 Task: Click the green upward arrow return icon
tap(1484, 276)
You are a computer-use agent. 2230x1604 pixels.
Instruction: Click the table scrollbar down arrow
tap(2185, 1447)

▶ _TASK DIRECTIONS_
Retype, exactly as written, each line from the one containing "You are a computer-use" through the last line of the listing above, and leave out all other lines.

▶ _RESPONSE AREA_
You are a computer-use agent. 2230x1604 pixels.
Instruction: Click the table scrollbar down arrow
tap(2185, 1447)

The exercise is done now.